This is something that came up to my mind while coding and was wondering if I could implement it somehow.
What I'm trying to achieve is make code more concise.
Example:
for (i=0;i<n;++i)
arr[i][0]+=2; &&& arr[i][1]+=3; &&& arr[i][2]=45;
I do not want to hear about how I can use additional for loop or use { } instead.
I'm wondering if such operator is possible in c++, javascript or (if not in one of those 2) in ruby
EDIT: I was aware that this is a bad thing to do but I was wondering if it is possible to be done nevertheless.
I though this was the whole point of having fun while coding.
Well, &&& is lexed as && followed by &, so you could overload the && operator taking a pointer:
struct X
{
int x;
X& operator=(int i)
{
x = i;
return *this;
}
X& operator+=(int i)
{
x += i;
return *this;
}
X& operator&&(X*)
{
return *this;
}
};
Unfortunately, operator precedence gets in the way, so you have to parenthesize the assignments:
int main()
{
const int n = 10;
X arr[n][3];
for (int i = 0; i < n; ++i)
{
(arr[i][0]+=2) &&& (arr[i][1]+=3) &&& (arr[i][2]=45);
}
}
(But of course nobody in their right mind would actually use abominations like this in production code.)
You could use the , operator instead:
arr[i][0]+=2, arr[i][1]+=3, arr[i][2]=45;
But this is a very ugly way to code (and so is your proposal).

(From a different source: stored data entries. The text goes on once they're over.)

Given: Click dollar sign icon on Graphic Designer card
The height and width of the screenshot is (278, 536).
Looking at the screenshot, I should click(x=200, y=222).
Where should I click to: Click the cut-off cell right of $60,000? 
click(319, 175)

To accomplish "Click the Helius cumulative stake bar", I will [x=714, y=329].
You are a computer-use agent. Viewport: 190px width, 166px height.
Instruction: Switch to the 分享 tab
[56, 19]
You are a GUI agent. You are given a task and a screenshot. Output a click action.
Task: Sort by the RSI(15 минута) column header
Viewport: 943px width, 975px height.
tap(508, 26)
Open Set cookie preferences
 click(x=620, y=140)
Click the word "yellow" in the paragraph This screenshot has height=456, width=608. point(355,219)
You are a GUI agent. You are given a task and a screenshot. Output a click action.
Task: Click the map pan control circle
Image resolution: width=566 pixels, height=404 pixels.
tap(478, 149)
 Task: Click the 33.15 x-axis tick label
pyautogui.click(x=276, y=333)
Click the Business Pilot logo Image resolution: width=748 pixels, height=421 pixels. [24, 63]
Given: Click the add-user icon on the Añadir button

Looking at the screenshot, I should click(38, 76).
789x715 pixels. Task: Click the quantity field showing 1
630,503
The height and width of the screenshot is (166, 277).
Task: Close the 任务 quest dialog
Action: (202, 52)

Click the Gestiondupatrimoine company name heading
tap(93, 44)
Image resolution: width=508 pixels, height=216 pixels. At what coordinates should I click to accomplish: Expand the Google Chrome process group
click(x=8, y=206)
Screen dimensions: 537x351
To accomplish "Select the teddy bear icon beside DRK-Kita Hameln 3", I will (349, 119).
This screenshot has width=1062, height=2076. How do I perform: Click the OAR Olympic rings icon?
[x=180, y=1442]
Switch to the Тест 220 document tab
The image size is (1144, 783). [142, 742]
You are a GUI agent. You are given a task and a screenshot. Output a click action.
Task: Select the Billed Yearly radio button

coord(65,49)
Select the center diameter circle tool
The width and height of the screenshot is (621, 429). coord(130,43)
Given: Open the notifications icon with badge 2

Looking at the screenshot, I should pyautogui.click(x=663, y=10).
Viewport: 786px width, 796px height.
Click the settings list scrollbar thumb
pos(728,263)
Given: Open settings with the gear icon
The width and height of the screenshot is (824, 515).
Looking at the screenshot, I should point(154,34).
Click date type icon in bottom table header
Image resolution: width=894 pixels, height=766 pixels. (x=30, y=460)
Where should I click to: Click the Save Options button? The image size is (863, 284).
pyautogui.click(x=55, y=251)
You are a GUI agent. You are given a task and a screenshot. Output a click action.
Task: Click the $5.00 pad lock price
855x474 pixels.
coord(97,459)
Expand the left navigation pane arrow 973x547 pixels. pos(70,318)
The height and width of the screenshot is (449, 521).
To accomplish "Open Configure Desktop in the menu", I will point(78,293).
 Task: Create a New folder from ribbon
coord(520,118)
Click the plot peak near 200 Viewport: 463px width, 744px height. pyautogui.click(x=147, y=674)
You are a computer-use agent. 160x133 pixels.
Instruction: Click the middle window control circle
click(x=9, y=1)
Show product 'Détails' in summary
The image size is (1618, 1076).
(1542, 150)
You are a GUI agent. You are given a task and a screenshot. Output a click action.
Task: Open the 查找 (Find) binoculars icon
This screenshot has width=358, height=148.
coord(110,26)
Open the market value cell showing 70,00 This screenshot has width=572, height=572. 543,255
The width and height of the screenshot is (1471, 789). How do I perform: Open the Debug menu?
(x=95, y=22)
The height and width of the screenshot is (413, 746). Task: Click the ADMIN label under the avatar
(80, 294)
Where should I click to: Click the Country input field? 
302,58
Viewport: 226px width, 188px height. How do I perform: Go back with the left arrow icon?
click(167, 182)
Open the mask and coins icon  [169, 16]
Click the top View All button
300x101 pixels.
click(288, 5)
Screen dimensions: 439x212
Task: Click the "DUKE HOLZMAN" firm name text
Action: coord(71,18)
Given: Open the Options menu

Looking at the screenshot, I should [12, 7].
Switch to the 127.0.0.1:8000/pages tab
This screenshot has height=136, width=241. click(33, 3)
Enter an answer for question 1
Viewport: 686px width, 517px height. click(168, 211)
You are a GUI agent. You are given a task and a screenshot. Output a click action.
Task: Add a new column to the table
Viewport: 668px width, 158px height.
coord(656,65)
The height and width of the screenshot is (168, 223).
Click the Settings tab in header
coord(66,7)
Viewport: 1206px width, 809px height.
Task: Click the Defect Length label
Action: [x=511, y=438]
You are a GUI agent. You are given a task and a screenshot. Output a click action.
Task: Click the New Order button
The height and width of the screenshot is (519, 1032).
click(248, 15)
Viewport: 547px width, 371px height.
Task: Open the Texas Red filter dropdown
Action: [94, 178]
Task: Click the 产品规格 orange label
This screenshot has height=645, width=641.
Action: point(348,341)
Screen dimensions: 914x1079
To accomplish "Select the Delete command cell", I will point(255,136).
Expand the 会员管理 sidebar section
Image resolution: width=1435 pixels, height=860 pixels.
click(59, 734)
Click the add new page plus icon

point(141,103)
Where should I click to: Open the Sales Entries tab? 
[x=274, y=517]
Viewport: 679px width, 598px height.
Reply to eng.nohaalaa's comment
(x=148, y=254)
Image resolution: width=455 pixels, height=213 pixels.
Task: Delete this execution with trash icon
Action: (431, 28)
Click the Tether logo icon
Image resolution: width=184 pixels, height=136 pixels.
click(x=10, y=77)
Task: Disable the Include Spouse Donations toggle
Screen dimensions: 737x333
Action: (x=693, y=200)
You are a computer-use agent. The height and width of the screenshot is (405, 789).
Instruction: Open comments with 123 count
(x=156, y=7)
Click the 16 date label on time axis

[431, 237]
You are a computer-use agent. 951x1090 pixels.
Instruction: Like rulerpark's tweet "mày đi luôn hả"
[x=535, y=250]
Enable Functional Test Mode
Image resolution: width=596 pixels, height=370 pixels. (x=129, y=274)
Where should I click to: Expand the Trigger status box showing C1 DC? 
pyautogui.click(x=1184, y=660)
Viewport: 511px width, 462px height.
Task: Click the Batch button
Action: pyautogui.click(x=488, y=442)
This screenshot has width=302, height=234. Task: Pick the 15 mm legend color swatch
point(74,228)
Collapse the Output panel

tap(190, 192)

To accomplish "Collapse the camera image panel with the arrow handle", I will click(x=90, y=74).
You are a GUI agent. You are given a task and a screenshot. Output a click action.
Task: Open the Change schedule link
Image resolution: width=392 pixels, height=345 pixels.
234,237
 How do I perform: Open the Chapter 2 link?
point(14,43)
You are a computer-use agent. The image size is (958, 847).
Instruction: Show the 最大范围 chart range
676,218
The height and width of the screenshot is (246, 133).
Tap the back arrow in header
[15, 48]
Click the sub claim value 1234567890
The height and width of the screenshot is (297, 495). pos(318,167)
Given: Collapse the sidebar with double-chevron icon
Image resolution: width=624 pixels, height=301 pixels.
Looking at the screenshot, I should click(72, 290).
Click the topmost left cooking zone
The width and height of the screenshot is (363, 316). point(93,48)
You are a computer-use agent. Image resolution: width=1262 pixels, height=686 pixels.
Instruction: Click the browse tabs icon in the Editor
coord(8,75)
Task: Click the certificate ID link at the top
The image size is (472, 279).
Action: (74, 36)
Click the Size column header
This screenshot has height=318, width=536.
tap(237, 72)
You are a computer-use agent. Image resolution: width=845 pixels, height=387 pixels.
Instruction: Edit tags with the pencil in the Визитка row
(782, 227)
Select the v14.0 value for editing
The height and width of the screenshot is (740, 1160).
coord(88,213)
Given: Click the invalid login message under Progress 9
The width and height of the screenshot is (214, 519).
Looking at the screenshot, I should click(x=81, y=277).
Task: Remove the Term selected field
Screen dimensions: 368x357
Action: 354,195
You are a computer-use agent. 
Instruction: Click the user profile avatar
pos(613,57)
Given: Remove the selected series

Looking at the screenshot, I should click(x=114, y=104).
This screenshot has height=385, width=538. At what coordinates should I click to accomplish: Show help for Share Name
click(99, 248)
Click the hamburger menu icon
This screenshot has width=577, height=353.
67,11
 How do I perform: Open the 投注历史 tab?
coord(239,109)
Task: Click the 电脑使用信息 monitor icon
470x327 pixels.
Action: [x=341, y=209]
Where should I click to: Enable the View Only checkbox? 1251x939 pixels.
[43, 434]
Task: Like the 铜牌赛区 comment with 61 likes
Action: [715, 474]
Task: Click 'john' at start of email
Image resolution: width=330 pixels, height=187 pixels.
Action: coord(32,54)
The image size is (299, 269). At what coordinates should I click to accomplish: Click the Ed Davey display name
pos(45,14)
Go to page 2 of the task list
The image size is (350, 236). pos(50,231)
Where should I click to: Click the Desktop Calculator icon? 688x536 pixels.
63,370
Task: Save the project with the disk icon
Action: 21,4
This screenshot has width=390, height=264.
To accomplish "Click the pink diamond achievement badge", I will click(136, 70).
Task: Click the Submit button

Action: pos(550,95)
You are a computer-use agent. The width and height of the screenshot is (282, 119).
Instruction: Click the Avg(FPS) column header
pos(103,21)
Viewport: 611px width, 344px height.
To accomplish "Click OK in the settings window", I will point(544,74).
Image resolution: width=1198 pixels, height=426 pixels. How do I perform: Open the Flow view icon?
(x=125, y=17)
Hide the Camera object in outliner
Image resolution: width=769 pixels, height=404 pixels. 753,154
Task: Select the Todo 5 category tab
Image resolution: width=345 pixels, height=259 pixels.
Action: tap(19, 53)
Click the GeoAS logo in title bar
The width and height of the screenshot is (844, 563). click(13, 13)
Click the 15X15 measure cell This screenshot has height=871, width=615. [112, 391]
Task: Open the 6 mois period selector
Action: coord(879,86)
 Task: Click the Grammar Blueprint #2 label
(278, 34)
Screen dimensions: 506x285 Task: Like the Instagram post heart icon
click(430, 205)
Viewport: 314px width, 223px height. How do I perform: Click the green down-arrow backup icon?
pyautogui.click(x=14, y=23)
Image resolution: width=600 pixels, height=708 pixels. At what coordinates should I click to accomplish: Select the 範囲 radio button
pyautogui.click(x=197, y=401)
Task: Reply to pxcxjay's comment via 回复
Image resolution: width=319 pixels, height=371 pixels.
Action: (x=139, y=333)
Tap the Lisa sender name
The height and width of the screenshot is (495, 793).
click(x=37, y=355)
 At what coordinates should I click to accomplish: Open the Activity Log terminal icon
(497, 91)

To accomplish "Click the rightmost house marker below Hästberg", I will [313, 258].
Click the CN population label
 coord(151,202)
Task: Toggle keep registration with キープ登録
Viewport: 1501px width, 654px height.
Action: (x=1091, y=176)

Introducing a block and having each as a separate statement would be much easier to read.
It is not part of the language definition, so no - you cannot arbitrarily define new syntax - that would be a different language. You could create a preprocessor or translator to convert your new language to valid C++, but I hardly see what purpose this would serve on its own.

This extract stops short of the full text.